Abstract
MDC engages extensively with patent data and we keep up with developments in both commercial and open sources. This survey in Oct 2021 gives an update of open chemistry submitting to PubChem. The four largest sources are SureChEMBL, Google Patents, PATENTSCOPE (WIPO), and IBM, with compound (CID) counts of 21.5, 17.9, 17.7 and 10.7 million, respectively. SureChEMBL is the most recent (Aug 2021) and largest, Google patents has not updated in over a year, WIPO updated in Jan 2021 while IBM ceased in 2017. A PubChem query including the three sources above plus a legacy source (SCRIPDB) of 3.9 mill and a 1.8 mill chemical synthesis set from NextMove Software, add up to just under 40 mill CIDs from the total of 111 mill.

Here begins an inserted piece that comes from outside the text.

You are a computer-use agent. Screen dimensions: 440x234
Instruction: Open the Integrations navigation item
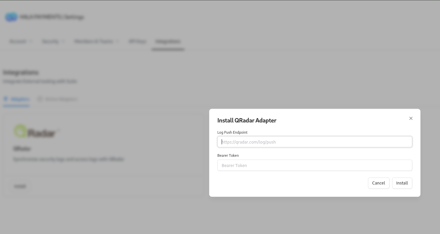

The “junk yard” aspects accrue from the following caveats. Automated extraction quality is lower than expert curation and includes many erroneous structures from IUPAC splitting via poor document OCR. The “treasure trove” of exemplified structures with SAR is only ~ 5 million which questions the IP and scientific value of the 35 million “junk yard”. Extensive over-mapping of common chemistry to 1000s of documents (e.g. aspirin CID2244 has 410,666 patent numbers in PubChem). Also, major sources are highly discordant in the chemistry they extract from nominally the same document corpus.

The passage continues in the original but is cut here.